04 May Medicine and the law: ongoing cognitive dissonance
Medicine and the law: ongoing cognitive dissonance
By Dr Roger Pillemer
One of the major problems for approved medical specialists doing medical assessment certificates and, to a lesser extent, specialists doing independent medical examinations, is how the doctor makes a deduction for a pre-existing condition. Section 323 of the Workplace Injury Management and Workers Compensation Act 1998 (NSW) refers to ‘Deduction for previous injury or pre-existing condition or abnormality’.
From a medical point of view the issues may seem straightforward, however these determinations must be considered under the law as it stands because the law takes precedence.
Before discussing the difficulties that can arise, let me first provide an example and explain what we mean by ‘pathological fractures’. These are fractures that occur in abnormal bone and can occur spontaneously or following minor trauma. The most common cause of pathological fractures are bone tumours, either benign or malignant.

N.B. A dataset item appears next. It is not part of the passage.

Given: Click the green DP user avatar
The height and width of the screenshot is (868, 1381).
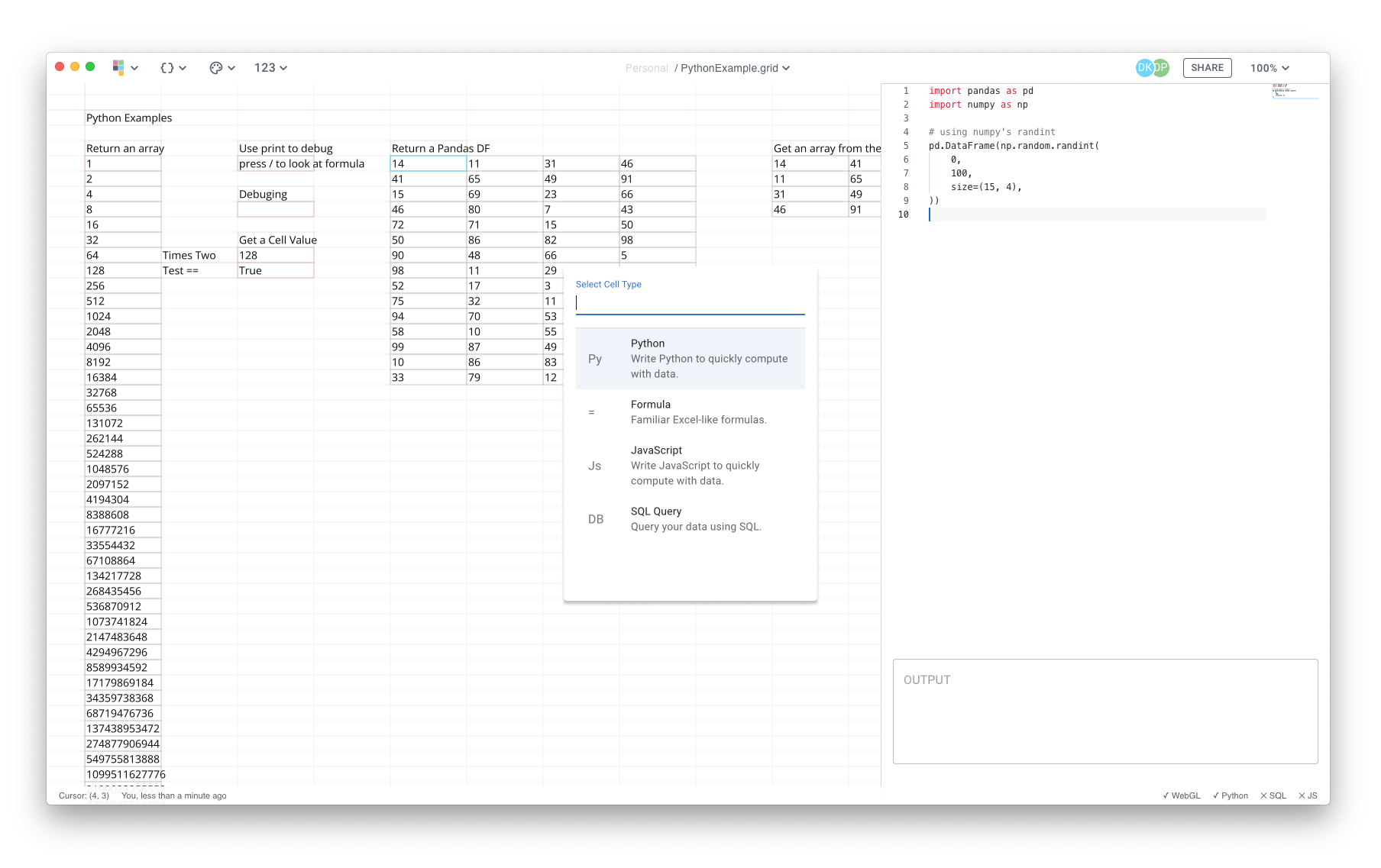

At a presentation given to a group of specialists by a senior arbitrator when trying to reconcile differences between the two groups regarding s323 deductions, the following extreme example was suggested, after much heated discussion.

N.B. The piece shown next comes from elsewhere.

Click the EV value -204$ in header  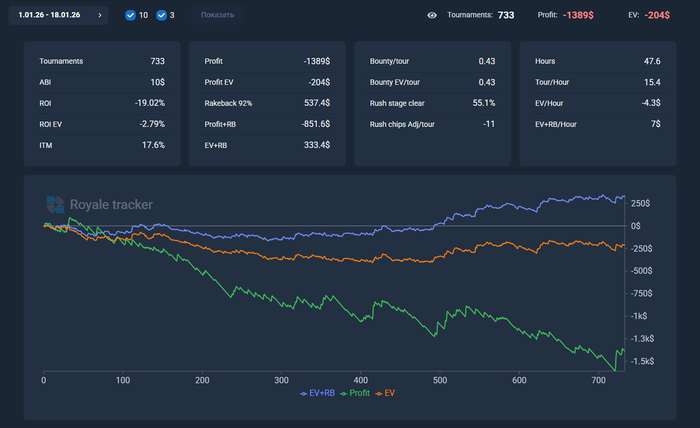pos(657,15)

A lady doing office work gets up and walks along a carpeted surface to get a glass of water. Halfway there she collapses in agony and is rushed to hospital where she is found to have a pathological fracture of her femur (thigh bone).
To address the issue of an s323 deduction it was first necessary to decide whether the injury should be regarded as a worker’s compensation injury. From a medical point of view the answer was unanimous and emphatic: this was not a work-related injury. The arbitrator however insisted that this was a work-related injury.
As suggested, this is an extreme case. What about all those cases that are not as clear-cut? For example, the typist who has typed for five hours a day, five days a week for five years, and develops carpal tunnel syndrome? Or the person with significant osteoporosis who is struck on the arm by a falling cupboard and sustains a fracture of the humerus (arm bone)? Or the man who has done heavy labouring work for 20 years and develops osteoarthritis of his knees without any history of injury?
How does one go about making an s323 deduction in these cases? We do not have the answer to these questions. The best thing the doctor making these decisions can do is to treat each case on an individual basis and then give as many explanatory reasons as possible to justify the decision that has been made.
To do this the doctor needs to consider several issues. These include the nature and conditions of the patient’s work, and the length of time they had been doing that work. Most importantly, the extent/force of the injury at the time; the extent of any pre-existing condition or abnormality; the immediate post-injury status (did the patient continue working or need to be taken to hospital by ambulance) and so on.
Currently then, and in the foreseeable future, s323 deductions remain one of the most difficult issues that doctors must deal with when assessing impairment. Noting all the above, it is understandable that most appeals in the Workers Compensation Commission in relation to the spinal and musculoskeletal systems are because of s323 deductions.
It would be wonderful if there was greater consensus regarding the relevant legal and medical issues in this regard!